Hive Metastore Modes¶
Hive Metastore has three installation Mode:
1. Embedded Metastore Mode¶
This is the default mode that comes with Hive. In this mode, the metastore service and the Hive service run in the same JVM (Java Virtual Machine) and use an embedded Apache Derby database, which is stored on the local file system.
Limitation: Only one Hive session can run at a time because only one connection can be made to the embedded Derby database. If you try to open another Hive session, you’ll get an error. This mode is good for testing but not for real-world use. If you need more than one session, you can configure Derby as a network server, but it's still mainly used for testing.
2. Local Metastore Mode¶
To solve the problem of only one session, local metastore mode was introduced. In this mode, many Hive sessions can run at the same time, meaning multiple users can use the metastore.
This is done by using any JDBC-compliant database, like MySQL, which runs separately from the Hive service.
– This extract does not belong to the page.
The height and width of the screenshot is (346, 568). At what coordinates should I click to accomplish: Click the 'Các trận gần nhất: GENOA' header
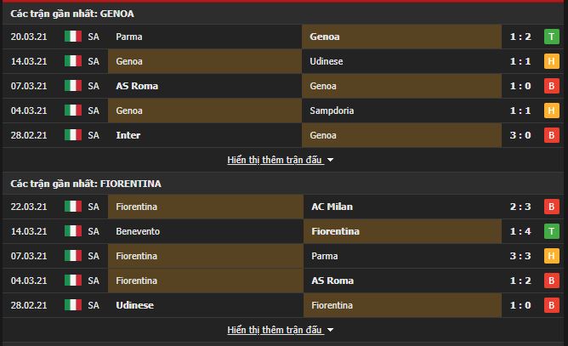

Both Hive and the metastore run in the same JVM, but the database is external. Before starting Hive, you need to add the MySQL JDBC driver to Hive’s lib folder.
For MySQL, the javax.jdo.option.ConnectionURL
property should be set to jdbc:mysql://host/dbname?createDatabaseIfNotExist=true
, and javax.jdo.option.ConnectionDriverName
should be set to com.mysql.jdbc.Driver
. The JDBC driver JAR file (Connector/J) must be in Hive's classpath by placing it in Hive's lib directory.
3. Remote Metastore Mode¶
In this mode, the metastore runs in its own separate JVM, not in the same JVM as the Hive service. Other processes, like Hive clients or other services, communicate with the metastore using Thrift Network APIs.
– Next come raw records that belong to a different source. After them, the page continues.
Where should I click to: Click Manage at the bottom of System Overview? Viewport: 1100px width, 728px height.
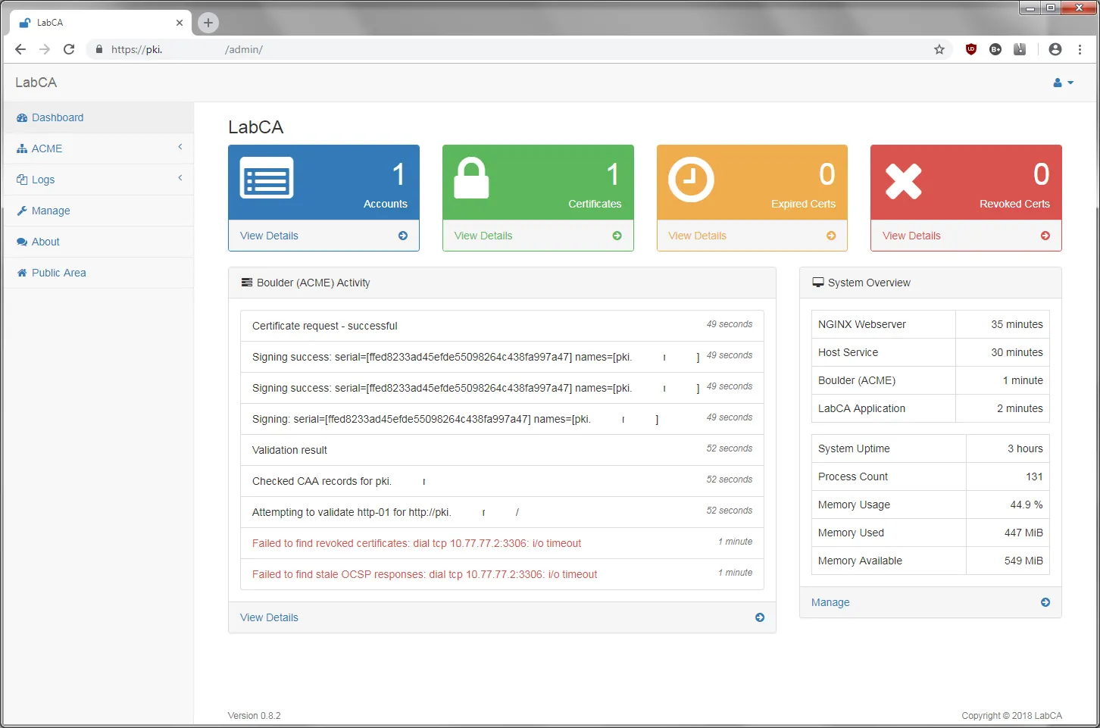point(830,602)
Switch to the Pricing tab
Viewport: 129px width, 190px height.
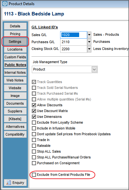click(x=15, y=34)
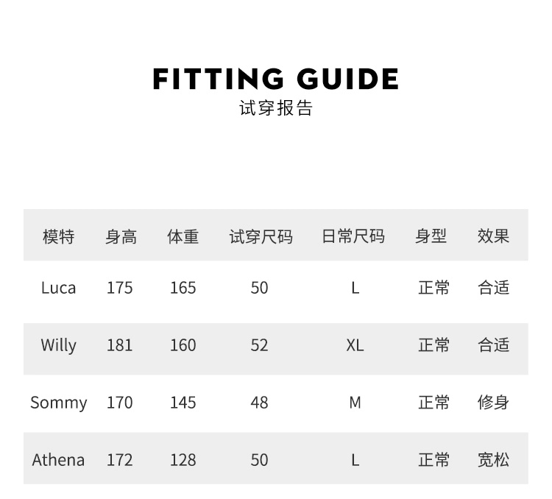Click Athena's 宽松 fit result

(493, 460)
You can also have multiple metastore servers for higher availability. This setup improves manageability and security because the database can be completely firewalled, and clients don’t need direct access to the database.
To use this mode, set the hive.metastore.uris
property in Hive's configuration to point to the metastore server’s URI, which looks like thrift://host:port
. The port is set by the METASTORE_PORT
when starting the metastore server.
Databases Supported by Hive¶
Hive supports the following backend databases: - Derby - MySQL - MS SQL Server - Oracle - Postgres
Hive clients are categorized into three types:
-
Thrift Clients The Hive server is based on Apache Thrift so that it can serve the request from a thrift client.
-
JDBC client Hive allows for the Java applications to connect to it using the JDBC driver. JDBC driver uses Thrift to communicate with the Hive Server.
-
ODBC client Hive ODBC driver allows applications based on the ODBC protocol to connect to Hive. Similar to the JDBC driver, the ODBC driver uses Thrift to communicate with the Hive Server.
Apache Hive Services¶
Some confusion regarding Hive¶
Is Hadoop and MapReduce mandatory for Hive?¶
No, absolutely not. You might be wondering, "What is Hadoop? I use Databricks and Azure Cloud and have never used any Hadoop components."
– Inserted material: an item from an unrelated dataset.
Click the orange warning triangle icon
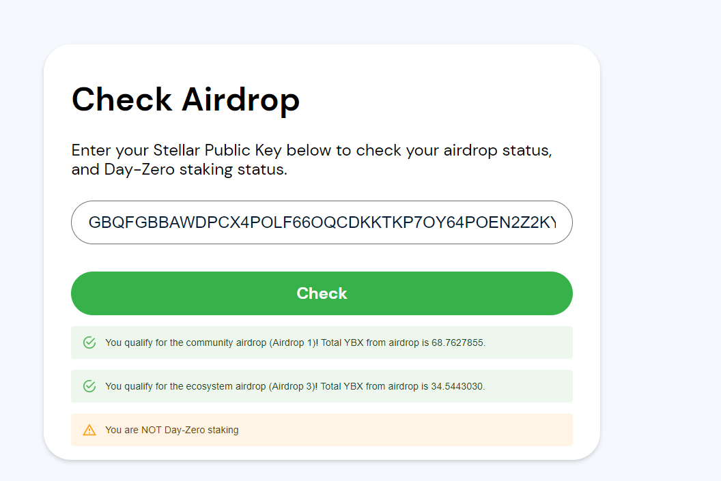This screenshot has width=721, height=481. click(x=89, y=430)
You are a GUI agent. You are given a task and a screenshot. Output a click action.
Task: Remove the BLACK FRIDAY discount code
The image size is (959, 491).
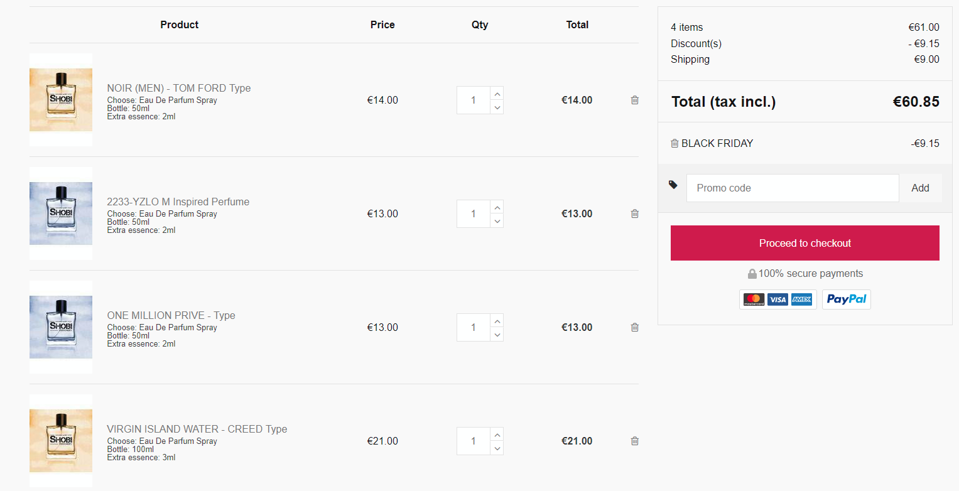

When Hive was first introduced, there weren’t many reliable systems that could store huge amounts of data safely (like with disaster recovery and clustering). At that time, Hadoop was the only system that provided those features, so Hive was closely tied to it. But nowadays, Hive is used with storage systems like S3 or Azure Data Lake Storage (ADLS), so Hive and Hadoop are no longer dependent on each other.
As for MapReduce, Spark has fully replaced it because Spark is much better and faster. Hive still supports MapReduce and Tez, but these are optional. You can always use Spark instead.
To sum it up, you can have a Hive system without using any Hadoop or MapReduce.